#### EXTRAHIERTER TEXT
Merkels Premiere Erstmals besucht eine Kanzlerin die Kultusministerkonferenz

BERLIN · Es war eine verschobene Premiere: Schon im Oktober wollte Angela Merkel eigentlich die Kultusministerkonferenz (KMK) besuchen, doch Terminprobleme rund um die Euro-Schuldenkrise hielten sie damals von der Teilnahme ab. Ein hoch symbolischer Besuch, den die Bundeskanzlerin gestern nachholte. Denn noch nie hatte sie oder einer ihrer Vorgänger die Kultusministerkonferenz in ihrer mehr als 60-jährigen Geschichte besucht.

"Ich bin auch hergekommen, um zuzuhören", sagte Merkel nach dem Treffen, das der Hamburger Bildungssenator und Konferenzvorsitzende Ties Rabe (SPD) als "ungewöhnlich entspannt" bezeichnete. Entspannt möglicherweise auch deshalb, weil jüngst Bewegung in die Debatte um das Kooperationsverbot zwischen Bund und Ländern in Bildungsfragen gekommen ist.

#### AUFGABE 1
Wie bezeichnete der Konferenzvorsitzende laut dem Artikel über Merkels Besuch der Kultusministerkonferenz das Treffen, und wer war dieser Vorsitzende?
#### AUFGABE 2
Übernehmen Sie aus dem Artikel über Merkels Besuch der Kultusministerkonferenz wortgetreu die Passage von „BERLIN · Es“ bis „Bildungsfragen gekommen ist.“.
#### AUFGABE 3
Übersetzen Sie den folgenden Satz aus dem Artikel über Merkels Besuch der Kultusministerkonferenz ins Englische: „Denn noch nie hatte sie oder einer ihrer Vorgänger die Kultusministerkonferenz in ihrer mehr als 60-jährigen Geschichte besucht.“

#### MATERIAL
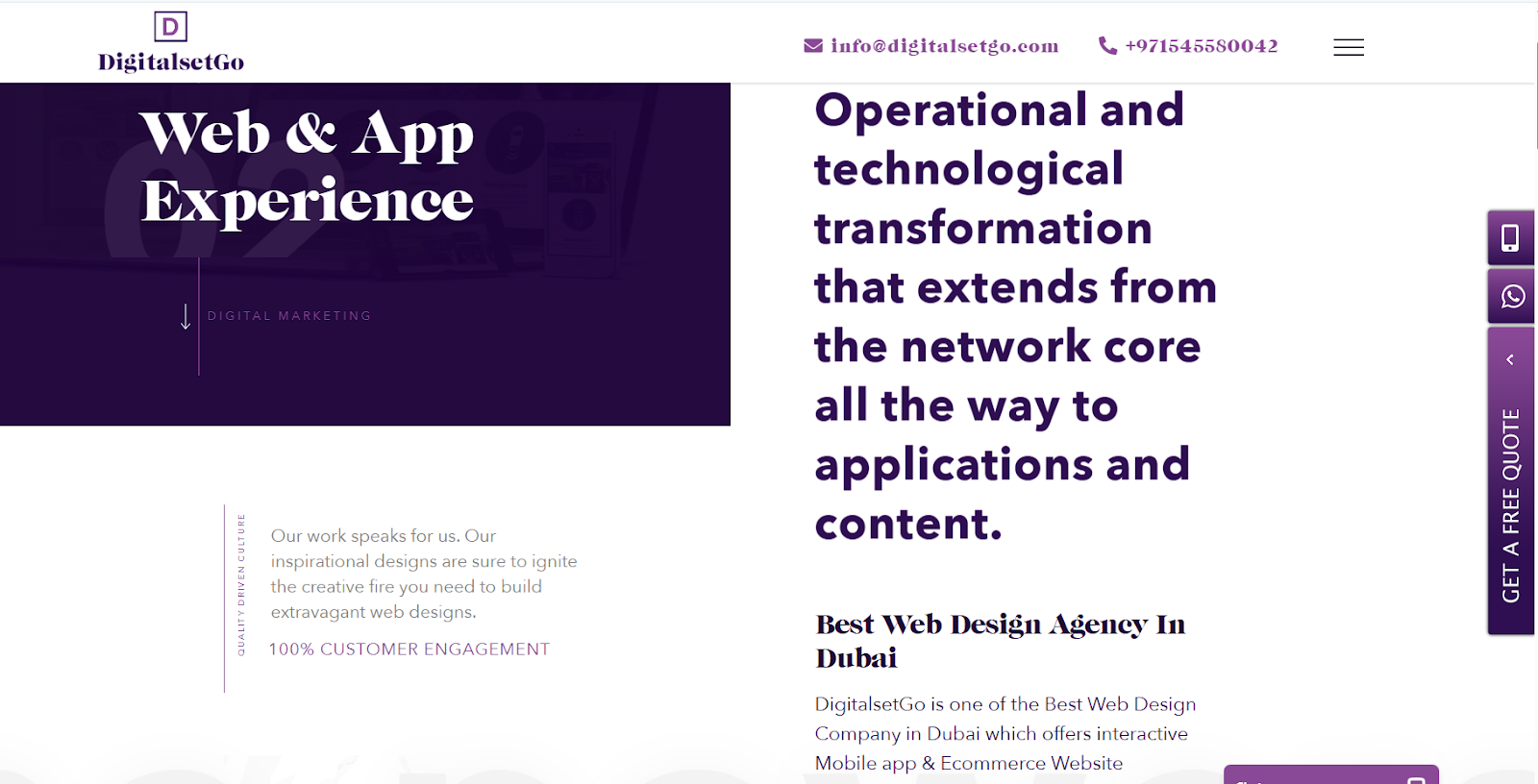This screenshot has width=1538, height=784.
Task: Click the down arrow in hero banner
Action: [186, 317]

#### LÖSUNG 1
Der Hamburger Bildungssenator Ties Rabe (SPD) bezeichnete das Treffen als „ungewöhnlich entspannt“.

#### LÖSUNG 2
BERLIN · Es war eine verschobene Premiere: Schon im Oktober wollte Angela Merkel eigentlich die Kultusministerkonferenz (KMK) besuchen, doch Terminprobleme rund um die Euro-Schuldenkrise hielten sie damals von der Teilnahme ab. Ein hoch symbolischer Besuch, den die Bundeskanzlerin gestern nachholte. Denn noch nie hatte sie oder einer ihrer Vorgänger die Kultusministerkonferenz in ihrer mehr als 60-jährigen Geschichte besucht.

"Ich bin auch hergekommen, um zuzuhören", sagte Merkel nach dem Treffen, das der Hamburger Bildungssenator und Konferenzvorsitzende Ties Rabe (SPD) als "ungewöhnlich entspannt" bezeichnete. Entspannt möglicherweise auch deshalb, weil jüngst Bewegung in die Debatte um das Kooperationsverbot zwischen Bund und Ländern in Bildungsfragen gekommen ist.

#### LÖSUNG 3
For never before had she or any of her predecessors visited the Conference of Education Ministers in its more than 60-year history.